El cabezal con dos hojas podía tener su interés por el efecto de arrastre y repaso inmediato que ello suponía; pero aumentar más su número no garantiza un mayor apurado de una sola pasada, que es lo que tratan de hacernos convencer los fabricantes, para colocarnos sus últimos diseños. Dicen que una marca puntera se gastó una millonada en investigar, durante un año, la colocación y efectividad de la tercera cuchilla. ¡Y ya vamos por cinco!
En fin, que este aseo diario me lleva a pensar en la inutilidad que, a veces, nos supone tanta acción rutinaria, que ya hacemos mecánicamente y que, alguna vez, adoptamos sin evaluar bien el porqué; es posible, porque alguien así nos lo aconsejase, porque lo vimos hacer a otros, o una simple e irrazonada manía. Hacemos muchas cosas así (o no las hacemos, pero por lo mismo) y, luego, se demuestran falsas o inútiles, sin mayor consistencia.

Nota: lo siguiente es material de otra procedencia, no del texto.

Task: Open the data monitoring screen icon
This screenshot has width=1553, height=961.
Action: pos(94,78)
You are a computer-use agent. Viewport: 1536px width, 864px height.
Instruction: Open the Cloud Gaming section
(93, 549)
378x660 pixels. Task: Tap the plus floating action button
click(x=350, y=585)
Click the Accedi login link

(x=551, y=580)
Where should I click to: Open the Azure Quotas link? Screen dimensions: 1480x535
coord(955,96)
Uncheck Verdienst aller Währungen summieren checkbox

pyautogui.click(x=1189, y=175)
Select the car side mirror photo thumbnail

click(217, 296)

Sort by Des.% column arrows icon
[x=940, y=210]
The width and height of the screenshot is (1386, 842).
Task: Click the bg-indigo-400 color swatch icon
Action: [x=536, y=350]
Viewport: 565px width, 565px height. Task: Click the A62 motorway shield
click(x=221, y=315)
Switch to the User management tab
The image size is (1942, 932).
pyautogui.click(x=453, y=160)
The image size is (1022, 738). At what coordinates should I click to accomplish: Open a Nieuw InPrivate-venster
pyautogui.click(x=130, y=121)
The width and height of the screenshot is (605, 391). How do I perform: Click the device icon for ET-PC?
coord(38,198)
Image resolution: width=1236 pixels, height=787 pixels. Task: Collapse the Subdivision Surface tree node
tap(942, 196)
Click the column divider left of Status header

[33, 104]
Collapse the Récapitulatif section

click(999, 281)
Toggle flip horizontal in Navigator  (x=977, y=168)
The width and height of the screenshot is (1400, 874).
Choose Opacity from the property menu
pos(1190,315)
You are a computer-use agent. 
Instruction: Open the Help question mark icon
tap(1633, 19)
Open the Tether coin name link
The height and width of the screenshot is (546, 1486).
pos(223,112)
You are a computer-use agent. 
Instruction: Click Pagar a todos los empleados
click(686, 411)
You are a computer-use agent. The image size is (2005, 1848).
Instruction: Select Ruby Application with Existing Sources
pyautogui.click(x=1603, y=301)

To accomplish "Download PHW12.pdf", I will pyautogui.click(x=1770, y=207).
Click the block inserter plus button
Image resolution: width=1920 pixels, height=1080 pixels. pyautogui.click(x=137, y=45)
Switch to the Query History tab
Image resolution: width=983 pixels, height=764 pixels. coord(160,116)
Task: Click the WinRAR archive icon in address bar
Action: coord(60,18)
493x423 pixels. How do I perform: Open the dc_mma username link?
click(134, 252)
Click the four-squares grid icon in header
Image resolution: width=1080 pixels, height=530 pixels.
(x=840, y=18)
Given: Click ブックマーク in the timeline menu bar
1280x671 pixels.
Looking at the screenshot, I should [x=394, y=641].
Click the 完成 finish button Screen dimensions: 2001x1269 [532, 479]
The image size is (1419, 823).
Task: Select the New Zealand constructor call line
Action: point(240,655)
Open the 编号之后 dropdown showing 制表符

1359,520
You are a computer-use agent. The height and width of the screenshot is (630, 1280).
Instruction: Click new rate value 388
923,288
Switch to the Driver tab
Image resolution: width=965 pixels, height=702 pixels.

Se cuenta que en los ferrocarriles del imperio Austro-Húngaro (y yo lo he visto en los tiempos del ferrocarril de Linares-Baeza) existía la rutina de ir golpeando las ruedas del tren con un martillo, escuchando su sonido. Le preguntaron un día a uno de los peones que por qué lo hacía y no supo contestar; lo hacía así, porque una vez se lo habían mandado. Este es el espíritu del “siempre se ha hecho así”, sin más crítica ni consideración. Y de esto quedan muchos y a esos se les llama “conservadores”.